学校にて2
沢田石礫は死んでいた。
外傷がなかったため、心因性のショック死や心臓発作、持病の悪化といった憶測が飛び交ったが、専門家ではない生徒や教師にできるのはその程度の推測に過ぎなかった。
死体は一旦保健室へと運ばれ、救急と警察の両方へ連絡が入り、授業はすべて中止に。
学年の教師は職員室で緊急の会議、生徒は教室待機の指示が出され、自習の体で今に至っている。
恐らく、警察の到着とともに生徒たちは帰宅させられるのだろう。
自習といっても学習に集中している者など一人もいない。
興奮気味に沢田石の死について持論を語るグループ、ショックで泣いている女子を囲んで慰めるグループ、それぞれが思い思いに騒いでいて教室は雑多な熱気に包まれていた。

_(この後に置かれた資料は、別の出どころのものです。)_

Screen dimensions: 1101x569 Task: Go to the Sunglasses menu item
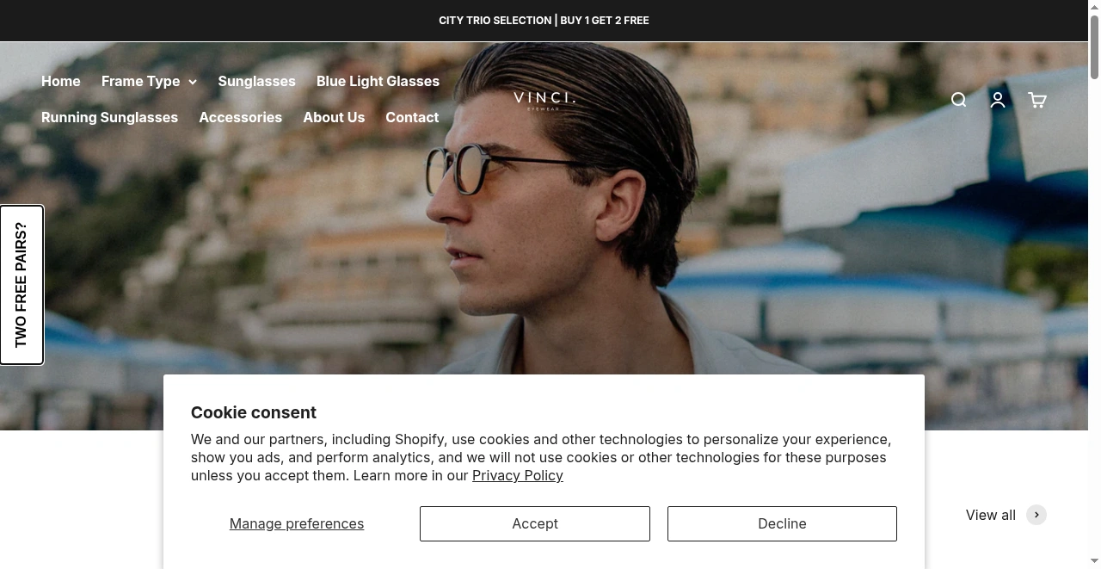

そんな中、異世界からの帰還組は無月の提案で教室の隅に集まっていた。
話したいことは山ほどある。
だが、まずは目の前の現実、沢田石礫の死について話し合う必要があった。
「……まず確認なんだけど、みんなはあの世界に行った日以降、沢田石と会ったことはある?」
無月の問いに、全員が互いの顔を見回す。沈黙。誰も口を開かない。
「俺らは向こうでもほとんど一緒に行動してたからな。何かあるとすれば、お前じゃねえか、谷々」
御法川が片眉を吊り上げて、当然だろという顔で訊いてくる。
「……僕も会ってないよ。噂すら聞かなかった。だから正直、沢田石について知ってることはみんなと同じだと思う」
「……谷々も知らないか。となると調べようがないな。僕たちも向こうで彼の姿はおろか、噂ひとつ耳にしなかった。あの日、彼が消えて以降の行動も消息も、まるで空白だ」
「ていうかさ、沢田石って自分から消えたの? それとも、あの変なやつの仕業で?」
四方田が「変なやつ」の部分をやけに強調して言う。
「変なやつって……帰還のときに現れた、あの黒スーツの人?」
無月が訊き返す。
「そう。それも考えられなくはないけど、あのタイミングで沢田石を消す必要があるかな?」
「だよな。あの人、わざわざあんな演出する意味もなさそうだし」
「そもそも谷々、お前はあのあと何してたんだ? 修練って話だったけど、結局一度も会わなかったよな」
御法川が唐突に話を変える。
「……いや。実は修練なんてしてない。あの日、みんなと別れた直後に城を追い出されて、下町暮らしをしてた」
「えっ?」
一瞬、全員の目が丸くなる。
「僕たちはティアラから、『谷々は足手まといになるのを嫌って自ら修練に出た』って聞かされた。しかも、引き止められたくないから無言で出発したって」
「随分と脚色されてるね。ストイックな精神なんて、僕には似合わないと思うんだけどな」
「じゃあ、谷々くん……ずっと一人で?」
四方田が悲しそうな声で問いかける。
「完全に一人ってわけじゃないよ。向こうで知り合った人たちに、いろいろ助けてもらった。だからそれなりに楽しくはあったし、まぁ、運はよかった方かな」
「ったく……俺たち、まんまと騙されたってわけか。ま、谷々がついてきたところで役に立ったとも思えねぇけどな」
「実里!」
四方田が鋭い声をあげるが、御法川は肩をすくめるだけ。
「……ごめん、谷々」
無月がすっと頭を下げる。
「ティアラの言葉を鵜呑みにしてた。あんな世界で一人で……きっと大変だったろうに、何も気づけなかった。本当にすまない」
「気にしないで。恨んでもいないし、出会えた人たちが本当にいい人ばかりだったから。……今となっては、ちょっとした異世界体験ってやつだよ」
無月が安堵したように小さく笑う。
そんな空気のなか、空気を裂くように嵯峨が声を出す。
「……あのさ」
「どうしたの、結花?」
四方田が不安げに顔を向ける。
「みんな、自分のエゴは強かったし、魔法も使えたから気にしなかったと思うんだけど……」
教室の喧騒が、少しずつ遠ざかる。
嵯峨の一言に、全員が注目する。